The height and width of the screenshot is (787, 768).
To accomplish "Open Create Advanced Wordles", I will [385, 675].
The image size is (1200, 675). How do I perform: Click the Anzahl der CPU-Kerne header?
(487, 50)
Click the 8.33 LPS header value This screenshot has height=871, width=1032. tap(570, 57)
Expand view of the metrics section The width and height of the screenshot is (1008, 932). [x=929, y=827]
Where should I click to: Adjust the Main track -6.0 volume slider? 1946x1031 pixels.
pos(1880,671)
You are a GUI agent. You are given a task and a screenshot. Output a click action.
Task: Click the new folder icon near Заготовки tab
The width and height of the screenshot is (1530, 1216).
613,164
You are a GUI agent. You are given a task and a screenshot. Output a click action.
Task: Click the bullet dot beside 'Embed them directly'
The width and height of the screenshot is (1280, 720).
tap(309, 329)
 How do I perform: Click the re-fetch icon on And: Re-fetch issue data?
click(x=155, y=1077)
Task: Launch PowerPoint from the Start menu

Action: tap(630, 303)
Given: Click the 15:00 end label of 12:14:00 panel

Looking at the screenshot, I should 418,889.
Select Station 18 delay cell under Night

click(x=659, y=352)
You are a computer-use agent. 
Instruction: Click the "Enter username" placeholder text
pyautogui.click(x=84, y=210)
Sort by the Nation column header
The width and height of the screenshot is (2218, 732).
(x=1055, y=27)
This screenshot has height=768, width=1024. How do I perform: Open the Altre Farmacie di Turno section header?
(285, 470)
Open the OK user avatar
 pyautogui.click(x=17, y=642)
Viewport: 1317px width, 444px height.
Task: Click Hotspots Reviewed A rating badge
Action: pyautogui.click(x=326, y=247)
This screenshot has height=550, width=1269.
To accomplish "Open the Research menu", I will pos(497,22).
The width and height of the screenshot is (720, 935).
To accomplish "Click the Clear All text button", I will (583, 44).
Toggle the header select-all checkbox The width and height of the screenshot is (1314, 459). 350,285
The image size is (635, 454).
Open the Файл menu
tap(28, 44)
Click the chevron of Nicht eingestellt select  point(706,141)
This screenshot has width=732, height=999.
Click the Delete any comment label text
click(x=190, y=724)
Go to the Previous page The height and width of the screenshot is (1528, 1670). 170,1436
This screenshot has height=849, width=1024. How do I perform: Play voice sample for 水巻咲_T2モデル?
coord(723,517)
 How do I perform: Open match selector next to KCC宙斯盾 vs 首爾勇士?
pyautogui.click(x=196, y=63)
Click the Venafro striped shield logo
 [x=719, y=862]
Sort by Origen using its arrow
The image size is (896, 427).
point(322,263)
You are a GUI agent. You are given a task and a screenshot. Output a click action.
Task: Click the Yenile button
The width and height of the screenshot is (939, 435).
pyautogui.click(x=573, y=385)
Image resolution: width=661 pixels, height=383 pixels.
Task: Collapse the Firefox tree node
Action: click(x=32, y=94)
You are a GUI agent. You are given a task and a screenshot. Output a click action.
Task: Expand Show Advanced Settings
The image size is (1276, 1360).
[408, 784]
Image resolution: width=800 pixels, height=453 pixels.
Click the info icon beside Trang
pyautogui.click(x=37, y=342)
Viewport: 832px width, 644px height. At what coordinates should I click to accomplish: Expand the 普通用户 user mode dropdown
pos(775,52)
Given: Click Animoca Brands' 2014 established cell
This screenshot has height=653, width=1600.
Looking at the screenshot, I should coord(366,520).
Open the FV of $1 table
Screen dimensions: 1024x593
──────────
- [What is required]
Taking the entries from their first line through the line with "Click the 8.33", inclusive, restate each line word for word and give nothing else.

- [Task result]
The height and width of the screenshot is (787, 768).
To accomplish "Open Create Advanced Wordles", I will [385, 675].
The image size is (1200, 675). How do I perform: Click the Anzahl der CPU-Kerne header?
(487, 50)
Click the 8.33 LPS header value This screenshot has height=871, width=1032. tap(570, 57)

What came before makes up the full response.